▸ **Written exercise**
Copy each line of every item below word for word, but leave out the pictures.

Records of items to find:
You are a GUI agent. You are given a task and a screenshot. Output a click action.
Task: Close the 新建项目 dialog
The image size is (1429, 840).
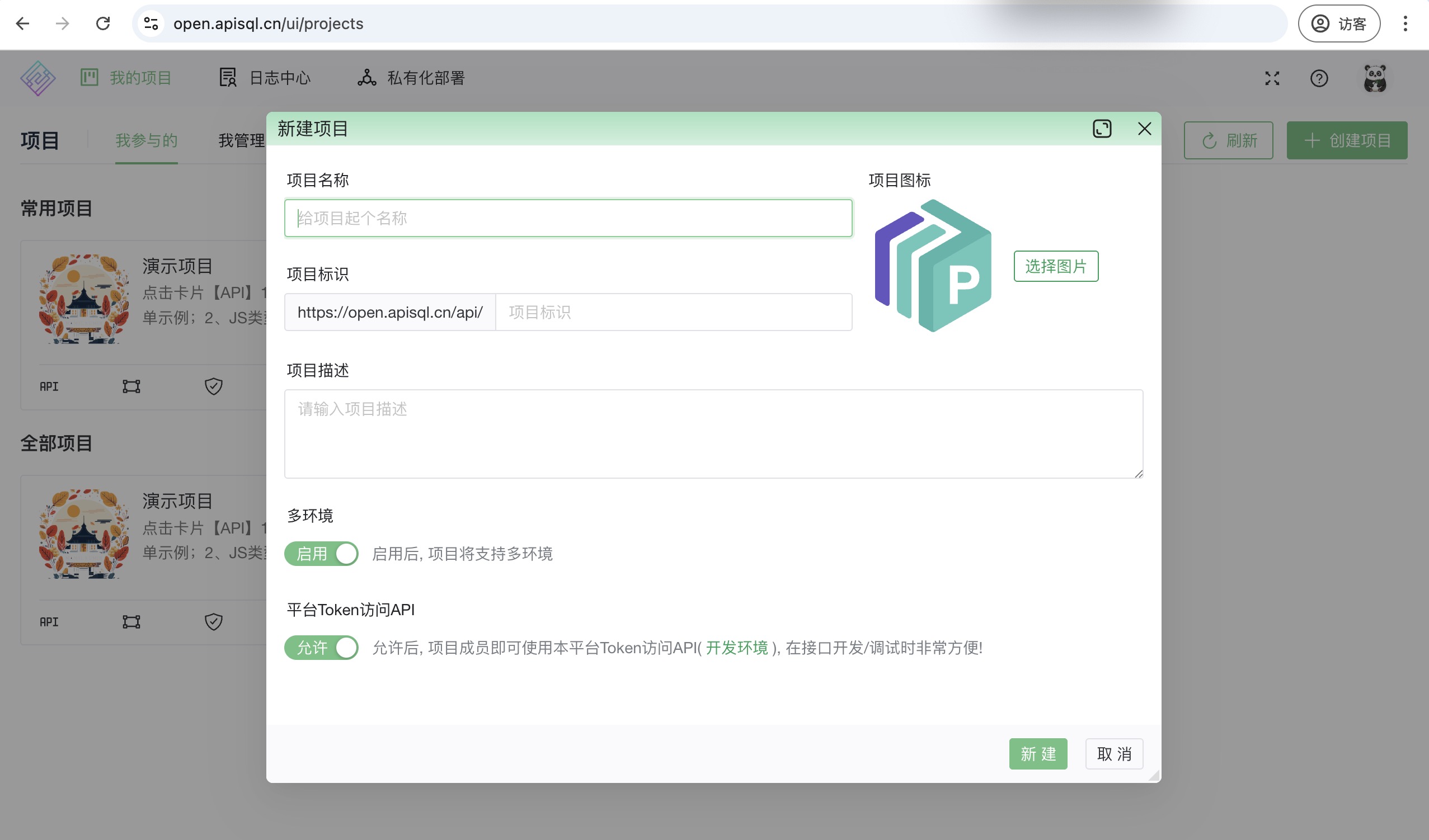pos(1144,129)
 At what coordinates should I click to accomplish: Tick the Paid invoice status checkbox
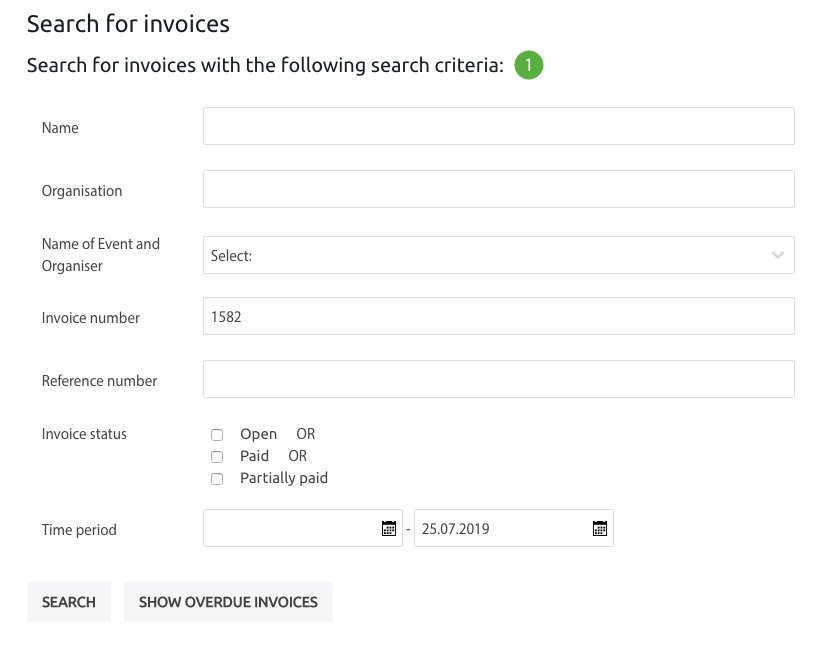(217, 456)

▸ **Response below**
You are a GUI agent. You are given a task and a screenshot. Output a click action.
Task: Close the 新建项目 dialog
The image size is (1429, 840).
pos(1144,129)
 At what coordinates should I click to accomplish: Tick the Paid invoice status checkbox
(217, 456)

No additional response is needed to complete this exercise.